#### STATED EXERCISE
Rewrite the rows below as a numbered list, starting with the row containing "Viewport: 635px width, 601px height." and continuing through the last row, inclusive, with blank lines and pictures left out.

#### MATERIAL
----
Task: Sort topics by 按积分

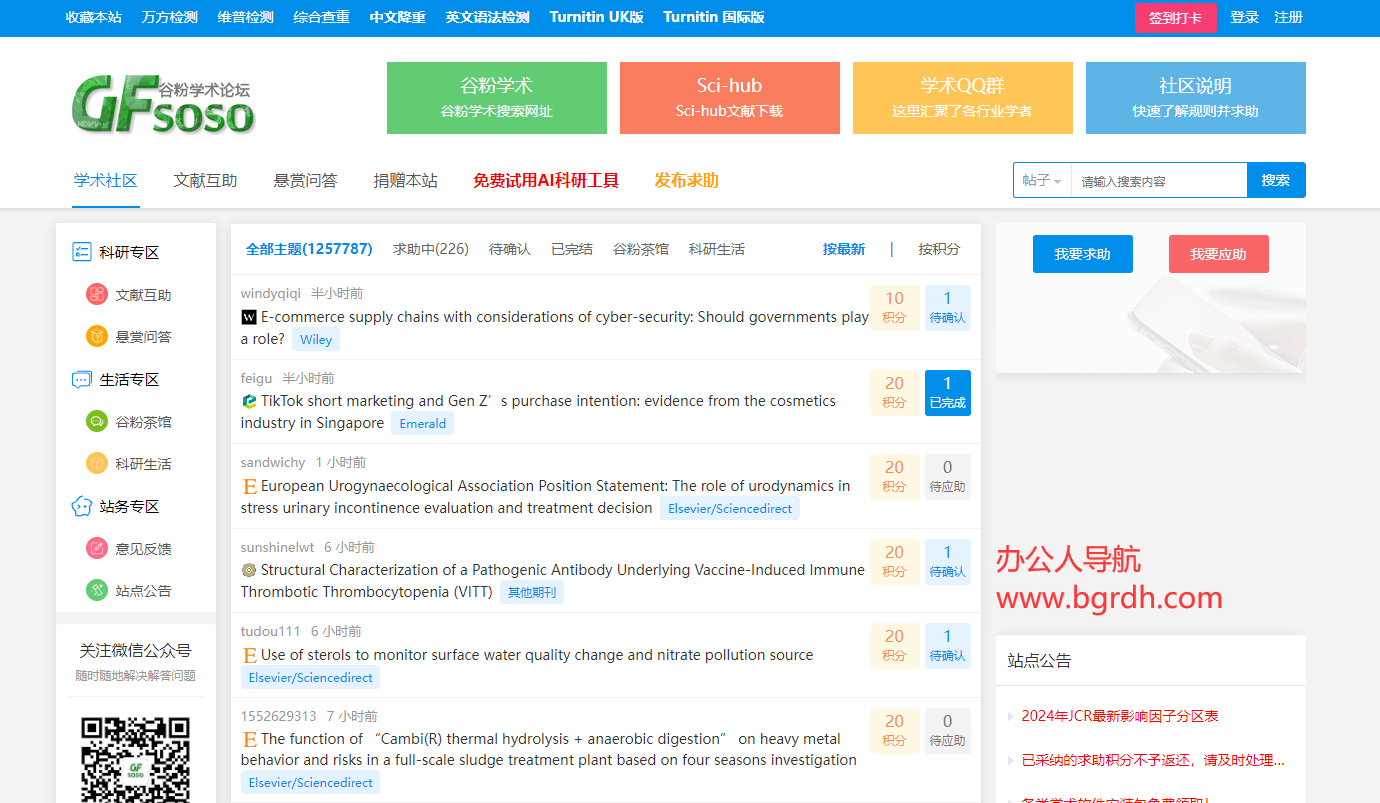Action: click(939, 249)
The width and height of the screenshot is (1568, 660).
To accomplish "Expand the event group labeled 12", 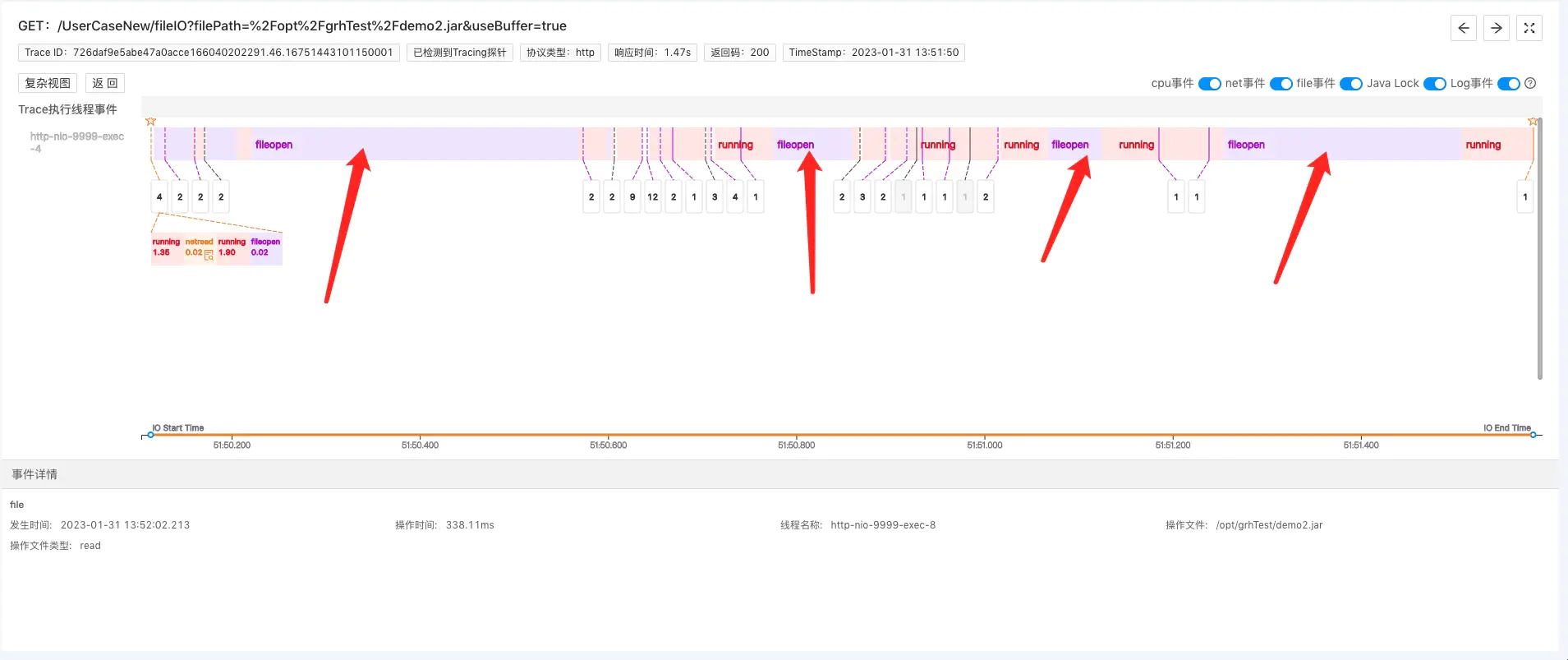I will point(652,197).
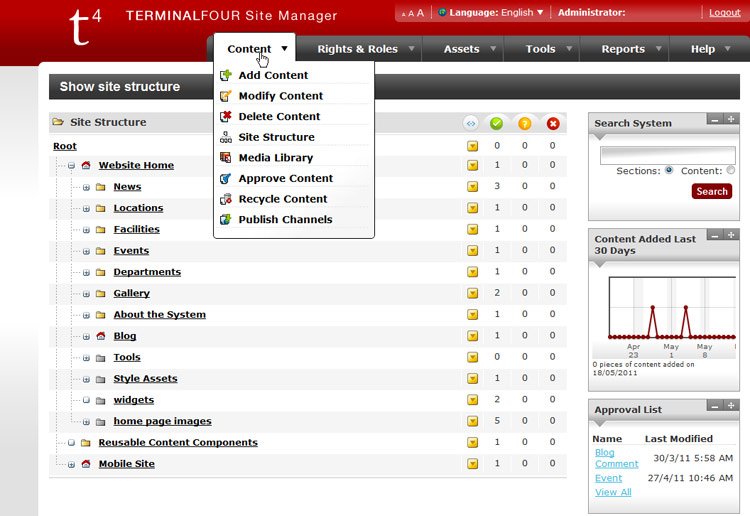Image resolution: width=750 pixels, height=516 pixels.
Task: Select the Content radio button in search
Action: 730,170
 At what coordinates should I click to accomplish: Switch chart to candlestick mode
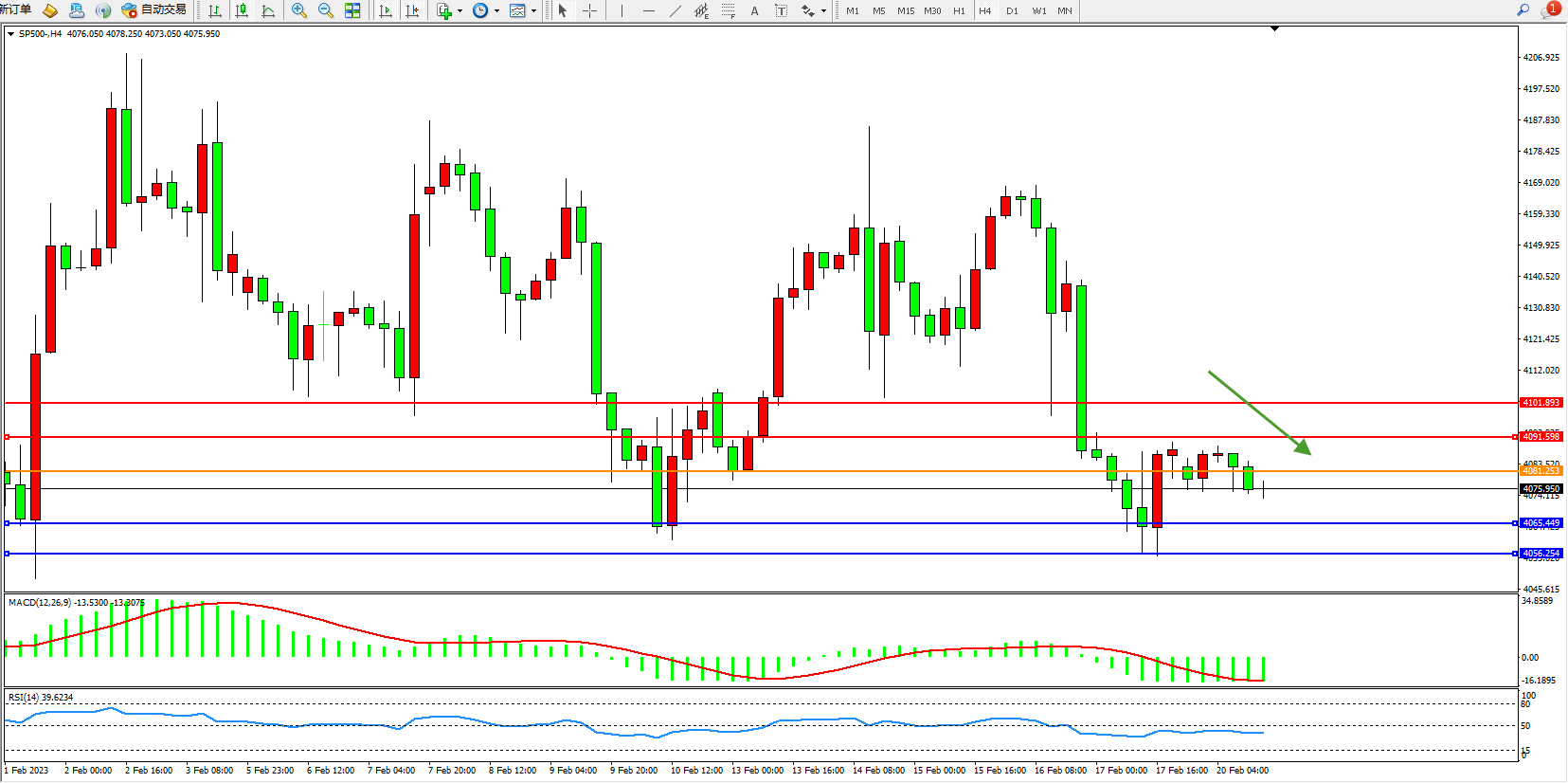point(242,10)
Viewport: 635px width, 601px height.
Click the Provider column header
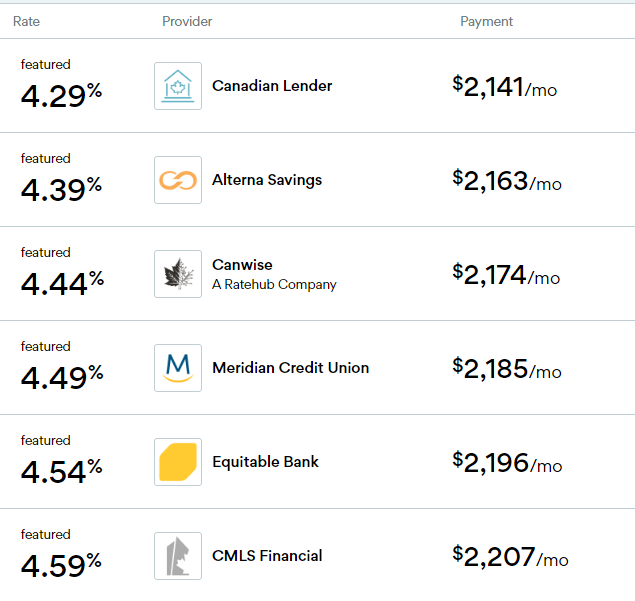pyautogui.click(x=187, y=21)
----
#### IN RESPONSE
1. Viewport: 635px width, 601px height.
2. Click the Provider column header
3. pyautogui.click(x=187, y=21)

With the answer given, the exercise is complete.